After starting NEXPLANON, women are likely to have a change from their normal menstrual bleeding pattern. These may include changes in bleeding frequency (absent, less, more frequent or continuous), intensity (reduced or increased) or duration. In clinical trials of the non-radiopaque etonogestrel implant (IMPLANON), bleeding patterns ranged from amenorrhea (1 in 5 women) to frequent and/or prolonged bleeding (1 in 5 women). The bleeding pattern experienced during the first three months of NEXPLANON use is broadly predictive of the future bleeding pattern for many women. Women should be counseled regarding the bleeding pattern changes they may experience so that they know what to expect. Abnormal bleeding should be evaluated as needed to exclude pathologic conditions or pregnancy.

In clinical studies of the non-radiopaque etonogestrel implant, reports of changes in bleeding pattern were the most common reason for stopping treatment (11.1%). Irregular bleeding (10.8%) was the single most common reason women stopped treatment, while amenorrhea (0.3%) was cited less frequently. In these studies, women had an average of 17.7 days of bleeding or spotting every 90 days (based on 3,315 intervals of 90 days recorded by 780 patients). The percentages of patients having 0, 1-7, 8-21, or >21 days of spotting or bleeding over a 90-day interval while using the non-radiopaque etonogestrel implant are shown in Table 1.
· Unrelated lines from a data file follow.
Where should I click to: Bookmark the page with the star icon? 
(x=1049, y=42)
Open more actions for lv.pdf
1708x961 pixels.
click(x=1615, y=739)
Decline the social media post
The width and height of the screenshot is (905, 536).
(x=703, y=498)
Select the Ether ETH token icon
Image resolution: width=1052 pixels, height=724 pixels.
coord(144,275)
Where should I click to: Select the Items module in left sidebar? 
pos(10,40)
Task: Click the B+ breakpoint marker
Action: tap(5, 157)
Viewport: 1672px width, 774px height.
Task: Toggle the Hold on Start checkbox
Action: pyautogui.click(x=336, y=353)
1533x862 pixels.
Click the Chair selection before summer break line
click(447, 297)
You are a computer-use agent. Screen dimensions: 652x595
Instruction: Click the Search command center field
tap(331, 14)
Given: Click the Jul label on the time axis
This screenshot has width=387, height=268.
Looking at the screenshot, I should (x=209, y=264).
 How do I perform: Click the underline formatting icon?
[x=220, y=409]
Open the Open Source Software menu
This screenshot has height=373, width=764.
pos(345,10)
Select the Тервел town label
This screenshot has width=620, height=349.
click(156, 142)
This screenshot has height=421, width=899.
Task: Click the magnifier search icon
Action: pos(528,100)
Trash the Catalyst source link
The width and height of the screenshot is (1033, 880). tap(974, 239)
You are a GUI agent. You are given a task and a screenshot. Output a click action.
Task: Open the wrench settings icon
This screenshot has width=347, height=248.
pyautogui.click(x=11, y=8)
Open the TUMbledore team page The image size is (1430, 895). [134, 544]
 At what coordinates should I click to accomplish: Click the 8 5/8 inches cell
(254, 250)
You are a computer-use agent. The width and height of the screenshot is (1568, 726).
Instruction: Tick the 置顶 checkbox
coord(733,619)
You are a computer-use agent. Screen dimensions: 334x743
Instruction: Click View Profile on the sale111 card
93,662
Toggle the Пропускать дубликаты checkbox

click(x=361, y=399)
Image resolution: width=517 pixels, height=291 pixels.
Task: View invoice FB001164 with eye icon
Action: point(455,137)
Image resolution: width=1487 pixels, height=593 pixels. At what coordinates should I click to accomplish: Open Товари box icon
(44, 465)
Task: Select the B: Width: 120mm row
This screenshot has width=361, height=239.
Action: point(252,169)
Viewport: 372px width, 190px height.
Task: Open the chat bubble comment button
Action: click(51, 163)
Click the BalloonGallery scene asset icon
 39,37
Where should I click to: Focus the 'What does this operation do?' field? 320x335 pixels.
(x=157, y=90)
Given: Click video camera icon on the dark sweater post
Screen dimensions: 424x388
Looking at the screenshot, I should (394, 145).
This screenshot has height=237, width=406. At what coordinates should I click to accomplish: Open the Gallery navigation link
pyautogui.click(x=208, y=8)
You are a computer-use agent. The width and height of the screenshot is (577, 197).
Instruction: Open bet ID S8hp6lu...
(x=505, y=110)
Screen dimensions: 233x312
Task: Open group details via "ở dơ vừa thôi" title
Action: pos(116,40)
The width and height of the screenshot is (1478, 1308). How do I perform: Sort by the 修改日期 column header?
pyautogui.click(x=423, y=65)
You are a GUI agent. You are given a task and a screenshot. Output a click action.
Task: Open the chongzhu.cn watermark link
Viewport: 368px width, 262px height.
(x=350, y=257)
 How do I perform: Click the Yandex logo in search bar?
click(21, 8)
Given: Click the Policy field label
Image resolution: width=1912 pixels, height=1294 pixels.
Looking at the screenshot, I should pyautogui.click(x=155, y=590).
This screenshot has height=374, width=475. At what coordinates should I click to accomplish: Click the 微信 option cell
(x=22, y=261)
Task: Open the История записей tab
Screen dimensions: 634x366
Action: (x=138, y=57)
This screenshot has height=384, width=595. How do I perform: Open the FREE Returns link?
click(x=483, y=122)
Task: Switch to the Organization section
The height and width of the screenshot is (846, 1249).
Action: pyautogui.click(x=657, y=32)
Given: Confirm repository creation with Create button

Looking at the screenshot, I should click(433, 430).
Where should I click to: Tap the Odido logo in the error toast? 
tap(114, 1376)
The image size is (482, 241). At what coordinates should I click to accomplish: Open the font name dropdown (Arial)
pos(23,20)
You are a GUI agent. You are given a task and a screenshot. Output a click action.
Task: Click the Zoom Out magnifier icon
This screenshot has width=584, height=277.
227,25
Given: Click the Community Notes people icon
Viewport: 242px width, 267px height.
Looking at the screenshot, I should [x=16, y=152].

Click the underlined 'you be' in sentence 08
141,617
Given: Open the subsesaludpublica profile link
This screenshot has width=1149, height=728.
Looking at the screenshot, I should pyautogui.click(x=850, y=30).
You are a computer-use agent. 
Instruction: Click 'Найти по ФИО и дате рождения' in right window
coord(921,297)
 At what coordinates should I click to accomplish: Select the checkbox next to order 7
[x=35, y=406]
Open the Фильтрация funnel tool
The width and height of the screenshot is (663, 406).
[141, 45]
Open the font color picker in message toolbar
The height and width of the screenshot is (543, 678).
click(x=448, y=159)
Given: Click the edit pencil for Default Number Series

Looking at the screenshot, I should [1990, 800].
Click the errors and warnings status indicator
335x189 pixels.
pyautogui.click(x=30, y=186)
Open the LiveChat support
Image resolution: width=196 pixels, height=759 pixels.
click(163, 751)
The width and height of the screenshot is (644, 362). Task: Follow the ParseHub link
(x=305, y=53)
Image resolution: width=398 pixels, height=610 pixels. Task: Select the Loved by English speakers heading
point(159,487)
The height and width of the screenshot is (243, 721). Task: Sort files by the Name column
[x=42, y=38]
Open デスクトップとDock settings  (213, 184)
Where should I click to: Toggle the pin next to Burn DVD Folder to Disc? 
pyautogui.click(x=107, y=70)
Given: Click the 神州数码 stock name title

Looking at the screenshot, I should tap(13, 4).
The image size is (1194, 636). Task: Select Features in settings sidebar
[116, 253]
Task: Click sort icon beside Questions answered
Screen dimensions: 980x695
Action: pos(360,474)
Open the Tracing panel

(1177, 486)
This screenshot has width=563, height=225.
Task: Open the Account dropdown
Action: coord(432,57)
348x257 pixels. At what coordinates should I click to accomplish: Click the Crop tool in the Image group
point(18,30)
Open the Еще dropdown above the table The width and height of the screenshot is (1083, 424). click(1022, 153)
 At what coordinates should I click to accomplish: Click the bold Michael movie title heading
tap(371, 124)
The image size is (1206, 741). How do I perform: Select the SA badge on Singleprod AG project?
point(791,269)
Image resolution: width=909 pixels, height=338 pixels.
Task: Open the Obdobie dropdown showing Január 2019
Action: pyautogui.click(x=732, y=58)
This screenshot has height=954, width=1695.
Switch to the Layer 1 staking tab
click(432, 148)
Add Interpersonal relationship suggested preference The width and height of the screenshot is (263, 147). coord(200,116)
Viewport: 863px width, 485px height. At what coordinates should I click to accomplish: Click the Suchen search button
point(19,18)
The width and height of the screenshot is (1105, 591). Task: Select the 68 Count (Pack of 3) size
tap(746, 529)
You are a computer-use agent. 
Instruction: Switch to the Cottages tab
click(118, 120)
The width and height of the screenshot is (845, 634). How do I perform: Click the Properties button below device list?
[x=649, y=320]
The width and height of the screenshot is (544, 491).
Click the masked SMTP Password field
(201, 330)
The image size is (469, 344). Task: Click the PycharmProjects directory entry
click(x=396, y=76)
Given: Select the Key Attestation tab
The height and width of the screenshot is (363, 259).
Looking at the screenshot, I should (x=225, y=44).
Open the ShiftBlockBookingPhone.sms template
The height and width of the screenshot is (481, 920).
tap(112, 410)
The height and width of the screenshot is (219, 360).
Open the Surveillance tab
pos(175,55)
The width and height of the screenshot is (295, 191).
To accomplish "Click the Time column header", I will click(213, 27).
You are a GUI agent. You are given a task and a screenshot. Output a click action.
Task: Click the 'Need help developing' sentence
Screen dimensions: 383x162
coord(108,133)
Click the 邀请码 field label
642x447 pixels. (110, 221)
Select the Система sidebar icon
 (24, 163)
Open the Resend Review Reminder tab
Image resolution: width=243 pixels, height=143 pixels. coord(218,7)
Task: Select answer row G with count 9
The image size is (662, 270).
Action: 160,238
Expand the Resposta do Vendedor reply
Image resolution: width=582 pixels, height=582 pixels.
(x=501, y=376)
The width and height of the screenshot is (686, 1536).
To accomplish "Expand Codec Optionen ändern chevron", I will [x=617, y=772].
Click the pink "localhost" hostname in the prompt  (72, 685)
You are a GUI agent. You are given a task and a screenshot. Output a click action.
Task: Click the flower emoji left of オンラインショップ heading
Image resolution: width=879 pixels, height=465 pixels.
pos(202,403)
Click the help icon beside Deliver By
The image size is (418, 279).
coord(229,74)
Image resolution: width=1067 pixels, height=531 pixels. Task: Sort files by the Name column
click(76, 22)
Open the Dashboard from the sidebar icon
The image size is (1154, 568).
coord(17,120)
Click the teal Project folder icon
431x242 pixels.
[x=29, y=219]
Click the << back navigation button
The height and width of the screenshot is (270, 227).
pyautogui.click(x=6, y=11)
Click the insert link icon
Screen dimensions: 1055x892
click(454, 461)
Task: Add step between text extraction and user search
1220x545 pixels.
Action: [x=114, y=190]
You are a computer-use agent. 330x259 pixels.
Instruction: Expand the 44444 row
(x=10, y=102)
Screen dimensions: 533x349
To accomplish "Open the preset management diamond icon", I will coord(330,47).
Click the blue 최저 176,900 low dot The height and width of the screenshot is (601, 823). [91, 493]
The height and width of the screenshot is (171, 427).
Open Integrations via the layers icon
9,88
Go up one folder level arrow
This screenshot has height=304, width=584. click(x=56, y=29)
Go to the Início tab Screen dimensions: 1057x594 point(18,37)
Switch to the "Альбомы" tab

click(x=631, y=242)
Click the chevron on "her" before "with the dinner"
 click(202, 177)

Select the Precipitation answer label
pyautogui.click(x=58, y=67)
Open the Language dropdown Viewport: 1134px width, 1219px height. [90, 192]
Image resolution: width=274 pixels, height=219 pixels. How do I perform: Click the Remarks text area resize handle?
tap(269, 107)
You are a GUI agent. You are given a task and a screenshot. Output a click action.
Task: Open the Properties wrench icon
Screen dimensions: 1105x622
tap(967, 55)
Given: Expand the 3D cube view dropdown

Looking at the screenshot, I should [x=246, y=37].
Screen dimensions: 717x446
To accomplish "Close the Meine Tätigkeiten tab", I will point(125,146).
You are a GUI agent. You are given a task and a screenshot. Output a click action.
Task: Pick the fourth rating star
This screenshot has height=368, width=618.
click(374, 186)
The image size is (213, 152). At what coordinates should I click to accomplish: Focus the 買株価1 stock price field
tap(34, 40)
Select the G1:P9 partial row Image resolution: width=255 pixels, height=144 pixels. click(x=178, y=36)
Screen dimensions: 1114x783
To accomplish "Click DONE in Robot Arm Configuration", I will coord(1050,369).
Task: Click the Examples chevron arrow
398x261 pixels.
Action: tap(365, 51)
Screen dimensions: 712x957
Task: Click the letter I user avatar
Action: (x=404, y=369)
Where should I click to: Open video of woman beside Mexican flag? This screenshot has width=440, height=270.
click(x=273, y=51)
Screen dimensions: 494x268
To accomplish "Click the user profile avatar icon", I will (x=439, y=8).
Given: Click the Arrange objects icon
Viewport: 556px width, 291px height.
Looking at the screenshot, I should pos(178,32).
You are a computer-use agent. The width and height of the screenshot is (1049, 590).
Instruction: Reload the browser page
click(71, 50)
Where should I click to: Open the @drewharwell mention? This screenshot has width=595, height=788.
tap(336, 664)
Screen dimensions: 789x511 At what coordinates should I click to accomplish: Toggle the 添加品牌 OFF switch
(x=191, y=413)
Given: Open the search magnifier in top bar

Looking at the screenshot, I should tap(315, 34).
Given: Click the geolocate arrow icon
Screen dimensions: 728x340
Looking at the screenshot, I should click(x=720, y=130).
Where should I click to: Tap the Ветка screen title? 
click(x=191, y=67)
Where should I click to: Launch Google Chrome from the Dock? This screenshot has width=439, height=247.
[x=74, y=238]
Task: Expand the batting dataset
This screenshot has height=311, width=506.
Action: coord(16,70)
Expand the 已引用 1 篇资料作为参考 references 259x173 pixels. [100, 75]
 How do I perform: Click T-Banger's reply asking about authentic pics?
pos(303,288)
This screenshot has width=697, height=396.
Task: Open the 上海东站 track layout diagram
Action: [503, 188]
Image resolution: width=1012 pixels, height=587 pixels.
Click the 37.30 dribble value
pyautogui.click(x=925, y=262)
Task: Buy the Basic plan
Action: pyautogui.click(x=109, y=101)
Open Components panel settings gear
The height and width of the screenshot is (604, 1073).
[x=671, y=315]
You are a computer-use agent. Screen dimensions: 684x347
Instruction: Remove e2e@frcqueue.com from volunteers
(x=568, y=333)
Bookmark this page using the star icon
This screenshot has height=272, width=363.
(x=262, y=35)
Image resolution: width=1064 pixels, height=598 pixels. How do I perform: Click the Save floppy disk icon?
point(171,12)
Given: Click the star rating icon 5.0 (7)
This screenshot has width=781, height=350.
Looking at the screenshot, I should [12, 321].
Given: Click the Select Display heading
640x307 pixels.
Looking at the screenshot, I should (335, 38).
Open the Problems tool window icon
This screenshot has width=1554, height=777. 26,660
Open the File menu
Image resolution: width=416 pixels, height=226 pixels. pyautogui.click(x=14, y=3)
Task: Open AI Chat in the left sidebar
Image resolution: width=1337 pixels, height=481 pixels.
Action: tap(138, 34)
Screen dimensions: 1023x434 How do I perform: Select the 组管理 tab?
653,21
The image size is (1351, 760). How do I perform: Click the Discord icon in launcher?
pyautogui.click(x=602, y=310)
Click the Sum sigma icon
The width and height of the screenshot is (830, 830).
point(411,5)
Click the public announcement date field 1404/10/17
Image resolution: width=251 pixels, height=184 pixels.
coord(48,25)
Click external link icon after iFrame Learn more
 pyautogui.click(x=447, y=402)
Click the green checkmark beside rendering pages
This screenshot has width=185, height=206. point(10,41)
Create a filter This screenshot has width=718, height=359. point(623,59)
Table 1: Bleeding or Spotting: Incidence and Duration Over a 90-Day Interval While Using the Non-Radiopaque Etonogestrel Implant (IMPLANON)
Total Days of Bleeding or Spotting Percentage of Patients
Treatment Days 91-180(N = 745) Treatment Days 271-360(N = 657) Treatment Days 631-720(N = 547)
0 Days 19% 24% 17%
1-7 Days 15% 13% 12%
8-21 Days 30% 30% 37%
>21 Days 35% 33% 35%

Bleeding patterns observed with use of the non-radiopaque etonogestrel implant for up to 2 years, and the proportion of 90-day intervals with these bleeding patterns, are summarized in Table 2.

Table 2: Bleeding Patterns Using the Non-Radiopaque Etonogestrel Implant (IMPLANON) During the First 2 Years of Use *
BLEEDING PATTERNS DEFINITIONS %
*
Based on 3315 recording periods of 90 days duration in 780 women, excluding the first 90 days after implant insertion
% = Percentage of 90-day intervals with this pattern
Infrequent Less than three bleeding and/or spotting episodes in 90 days (excluding amenorrhea) 33.6
Amenorrhea No bleeding and/or spotting in 90 days 22.2
Prolonged Any bleeding and/or spotting episode lasting more than 14 days in 90 days 17.7
Frequent More than 5 bleeding and/or spotting episodes in 90 days 6.7

In case of undiagnosed, persistent, or recurrent abnormal vaginal bleeding, appropriate measures should be conducted to rule out malignancy.